Action item
Take the records below and extract, word for word, the lines from the one containing "The height and" through the final line, inclusive. Omit pictures.

Saved entries
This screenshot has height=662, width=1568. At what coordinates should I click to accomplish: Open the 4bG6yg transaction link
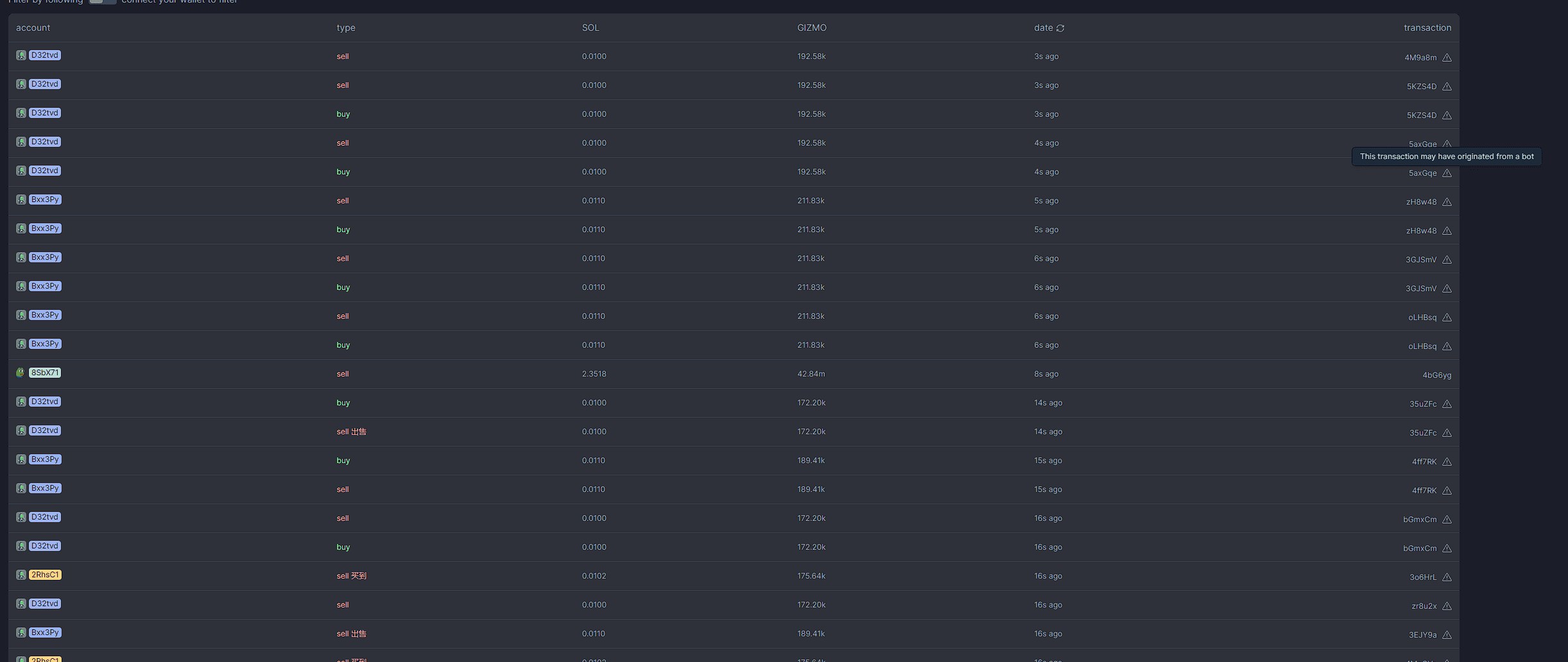click(x=1436, y=375)
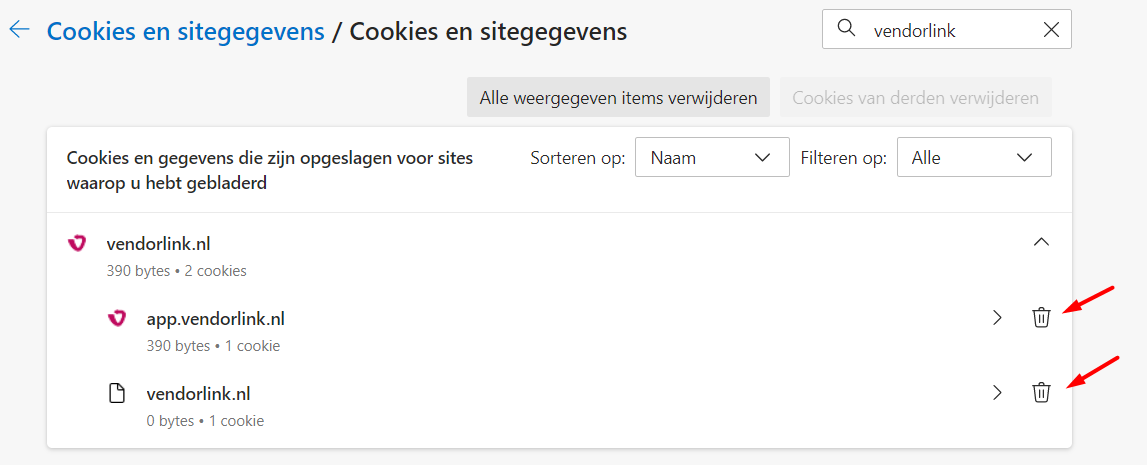1147x465 pixels.
Task: Clear the vendorlink search with X icon
Action: coord(1050,29)
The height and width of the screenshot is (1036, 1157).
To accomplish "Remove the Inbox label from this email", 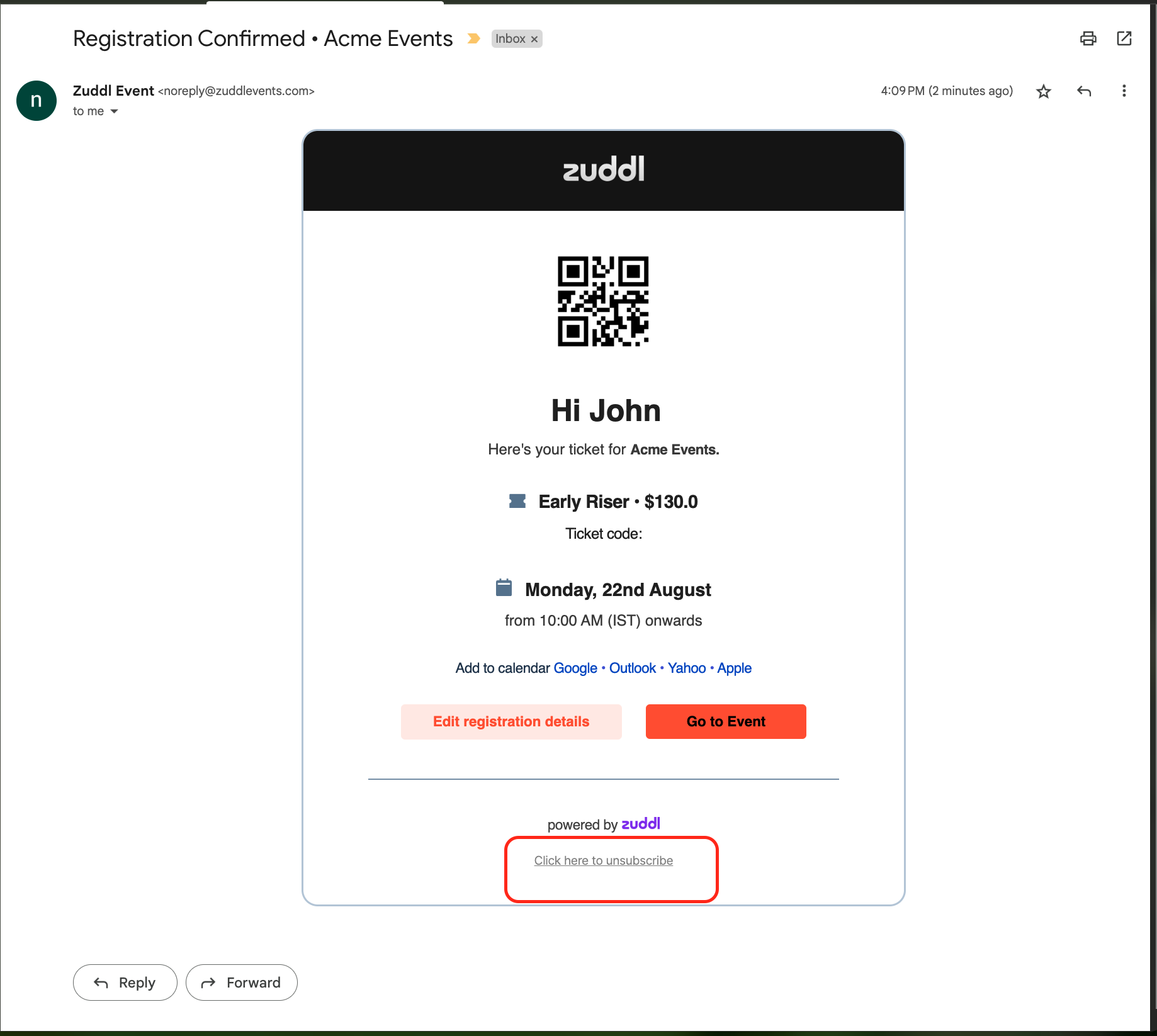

Exercise response
The height and width of the screenshot is (1036, 1157).
To accomplish "Remove the Inbox label from this email", 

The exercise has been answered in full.